Organization-scoped configs (e.g. LDMP server credentials) are often referenced by station-scoped configs (e.g. a specific LoggerNet station and table list). The orchestrator treats dependencies and dependents as part of the operational picture — a change to a parent LDMP config can require child station integrations to reconcile.

Each enabled integration config gets a continuous job of type OrchestrateIntegration. The API server creates this job when the config is first saved, and the job scheduler keeps it running.

The orchestration job:

  1. Subscribes to change events for integration configs in the organization.
  2. Performs a reconcile process (on each signal and at startup), which loads the config and related configs from the API.
  3. Compares an operational fingerprint (a hash of state and settings) to the last applied fingerprint stored in integration checkpoints.
  4. When the fingerprint changes or on first enable: provisions integration infrastructure and child jobs (extract, transform, etc.).
  5. When the config is disabled or deleted: tears down child jobs and infrastructure, then retires the orchestrator job.

This follows a familiar control-loop pattern: desired state in the API, observed state in running jobs, reconcile until they match. Cosmetic fields (e.g. name, description) do not trigger redeploys.

The data pipeline itself — the shared JetStream stream that carries messages between stages — is system infrastructure. The backend worker ensures that stream exists when it starts (see below). The integration orchestrator focuses on vendor-specific child jobs for each config.

---
config:
  flowchart:
    nodeSpacing: 40
    rankSpacing: 60
    padding: 16
---
flowchart TB
    User["User or API client"]
    Manage["Management interface"]
    API["Integration service<br/>(Platform API)"]
    Events["Change events<br/>(NATS)"]
    Sched["Job scheduler"]
    Orch["OrchestrateIntegration<br/>(continuous job)"]
    Child["Child jobs<br/>(extract · transform · …)"]
    Pipeline["Data pipeline<br/>(JetStream subjects)"]
    Load["Load · archive · preview"]

    User --> Manage
    User --> API
    Manage --> API
    API -->|"create config + orchestrator job"| Sched
    API --> Events
    Events --> Orch
    Sched --> Orch
    Orch -->|"read config · checkpoints"| API
    Orch -->|"create/cancel child jobs"| Sched
    Sched --> Child
    Child --> Pipeline
    Pipeline --> Load
    Load --> API

After the orchestrator job starts, child jobs take over the ETL work — talking to the vendor system, reshaping records, and passing them along. Each integration type declares which job types it needs (extract, transform, and so on).

Records move through the data pipeline in stages.

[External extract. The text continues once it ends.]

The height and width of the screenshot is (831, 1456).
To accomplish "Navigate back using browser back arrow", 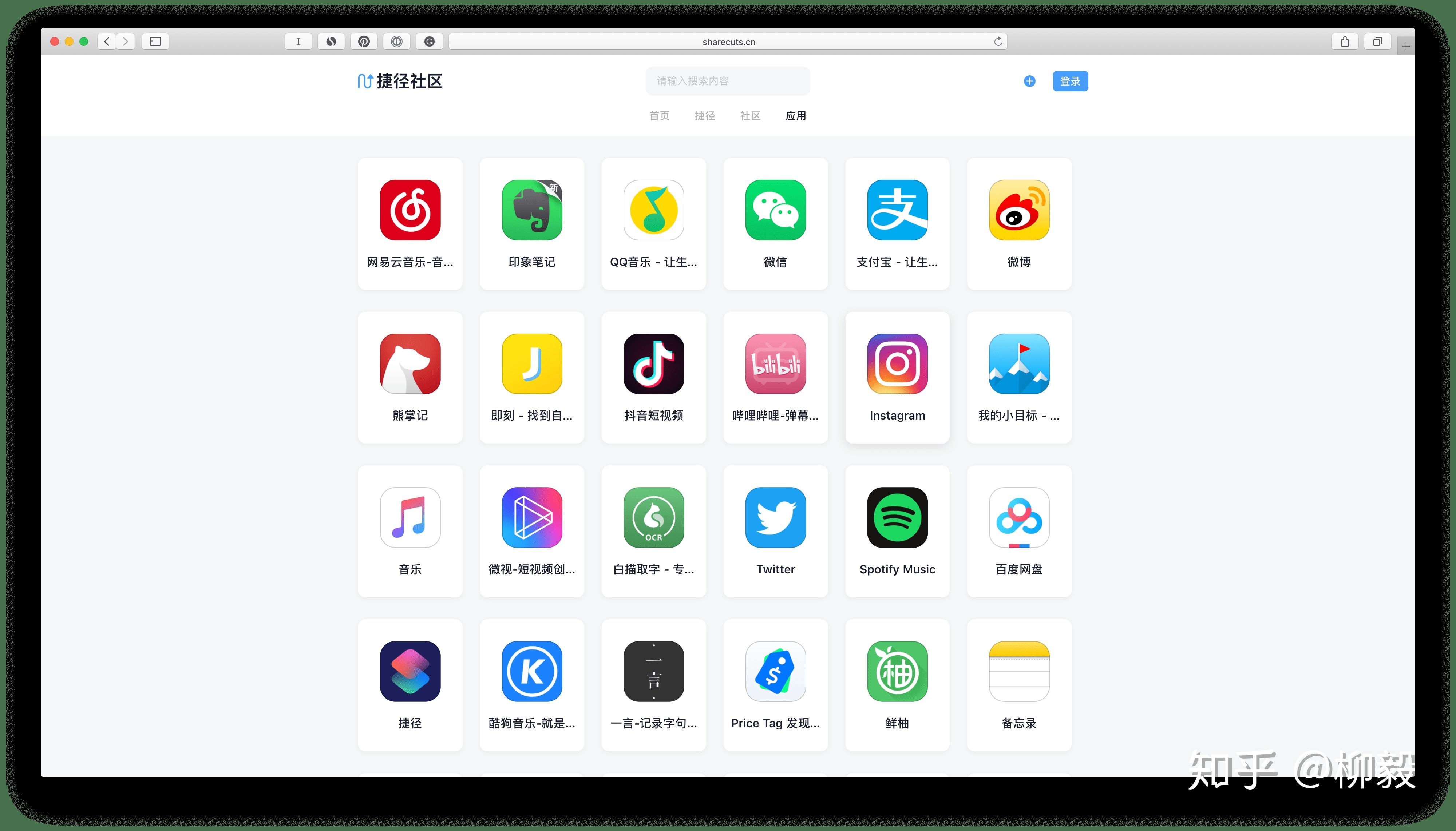I will point(108,41).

Jobs hand off messages by publishing to JetStream subjects — named channels scoped to the integration, its operation mode, and the processing stage:

StageWhat it isWhere it goes next
rawData as pulled from the vendorArchived; then on to transform
decodeVendor format decoded (when the type requires it)Prepare
prepStandardized and UTC-normalized, ready to useTest: preview via API
Live: location-scoped prep for loading (see below)

The last segment of each subject name marks whether that stage succeeded or failed:

EndingMeaning
.okStage finished successfully — downstream jobs can consume the message
.errStage failed — logged for alerting or retry

Test and live modes use separate branches of the pipeline, so sample data can be inspected before it reaches production tables.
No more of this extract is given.